Due to COVID-19, working from home became the norm, and companies started using “bossware,” the pejorative name for the software that tracks everything the employee does, like what websites he visits, screenshots of their computer screens, and even their faces and voices.
The use of “bossware” to closely monitor employees during the workday spiked during the pandemic and through the work-from-home revolution, with 60% of large employers now using the tech in some form, according to Newsweek.
In October, the chairman of the House Education and Labor Committee, Robert Scott, asked the Biden administration to investigate employers’ use of bossware for at-home workers. “Employers are embracing technology because it helps them run a more efficient business. What comes with that is monitoring a lot of things that employers have no business doing,” Mark Gaston Pearce, executive director of the Workers’ Rights Institute at Georgetown Law School, told CBS. Pearce highlighted to CBS that spying on employees is already illegal, especially if it is for stunting unionization.
The government’s Labor Inspectorate is trying to crack down on companies’ illegal use of “bossware” and other technology to spy on employees.

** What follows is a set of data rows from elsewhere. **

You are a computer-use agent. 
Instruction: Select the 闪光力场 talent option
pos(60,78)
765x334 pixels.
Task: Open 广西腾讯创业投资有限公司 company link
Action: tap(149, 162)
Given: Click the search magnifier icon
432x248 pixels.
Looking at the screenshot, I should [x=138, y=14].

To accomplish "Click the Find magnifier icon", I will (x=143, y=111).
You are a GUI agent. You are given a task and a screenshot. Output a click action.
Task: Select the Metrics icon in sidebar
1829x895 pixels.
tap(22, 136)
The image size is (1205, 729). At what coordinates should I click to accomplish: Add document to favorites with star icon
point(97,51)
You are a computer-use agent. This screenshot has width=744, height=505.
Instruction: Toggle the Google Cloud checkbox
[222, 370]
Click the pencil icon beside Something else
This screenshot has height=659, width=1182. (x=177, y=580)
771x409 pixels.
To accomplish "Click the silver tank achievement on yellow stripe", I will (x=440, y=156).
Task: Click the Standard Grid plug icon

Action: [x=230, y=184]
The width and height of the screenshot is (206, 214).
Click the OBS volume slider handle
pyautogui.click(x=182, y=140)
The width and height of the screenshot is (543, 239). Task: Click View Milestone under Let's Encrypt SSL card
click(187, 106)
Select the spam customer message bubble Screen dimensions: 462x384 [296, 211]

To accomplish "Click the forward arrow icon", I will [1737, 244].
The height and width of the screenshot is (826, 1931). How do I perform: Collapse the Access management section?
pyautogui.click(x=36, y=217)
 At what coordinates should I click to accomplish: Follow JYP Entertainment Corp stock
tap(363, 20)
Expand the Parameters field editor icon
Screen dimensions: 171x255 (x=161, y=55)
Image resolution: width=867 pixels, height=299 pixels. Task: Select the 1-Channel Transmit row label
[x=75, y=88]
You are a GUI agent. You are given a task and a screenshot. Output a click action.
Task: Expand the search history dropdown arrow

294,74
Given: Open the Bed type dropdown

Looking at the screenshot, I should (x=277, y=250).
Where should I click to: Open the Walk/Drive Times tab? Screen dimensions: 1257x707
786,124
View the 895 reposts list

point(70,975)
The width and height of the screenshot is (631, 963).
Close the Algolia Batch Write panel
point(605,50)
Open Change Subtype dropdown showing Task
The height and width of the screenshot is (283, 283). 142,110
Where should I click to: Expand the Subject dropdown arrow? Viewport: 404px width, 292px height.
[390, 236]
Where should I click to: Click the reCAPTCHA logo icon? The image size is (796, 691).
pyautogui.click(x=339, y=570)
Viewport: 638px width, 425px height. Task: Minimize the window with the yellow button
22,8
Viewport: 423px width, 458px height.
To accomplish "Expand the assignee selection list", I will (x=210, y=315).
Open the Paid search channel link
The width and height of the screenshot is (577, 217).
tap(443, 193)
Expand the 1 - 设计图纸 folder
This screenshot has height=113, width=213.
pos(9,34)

The National Labor Relations Board acted this week to prevent employers from using software that allows them to closely monitor workers’ activities. Dubbed “bossware,” the agency specifically cited software that randomly takes screenshots of employees’ laptop screens, records their faces and voices, tracks their location, and monitors their texts and calls.
“Close, constant monitoring and management by electronic means threaten the basic ability of workers to exercise their rights,” Jennifer Abruzzo, the labor authority’s chief adviser, wrote in a memo Monday. Abruzzo added that such surveillance is illegal and violates workers’ rights under the National Labor Relations Act.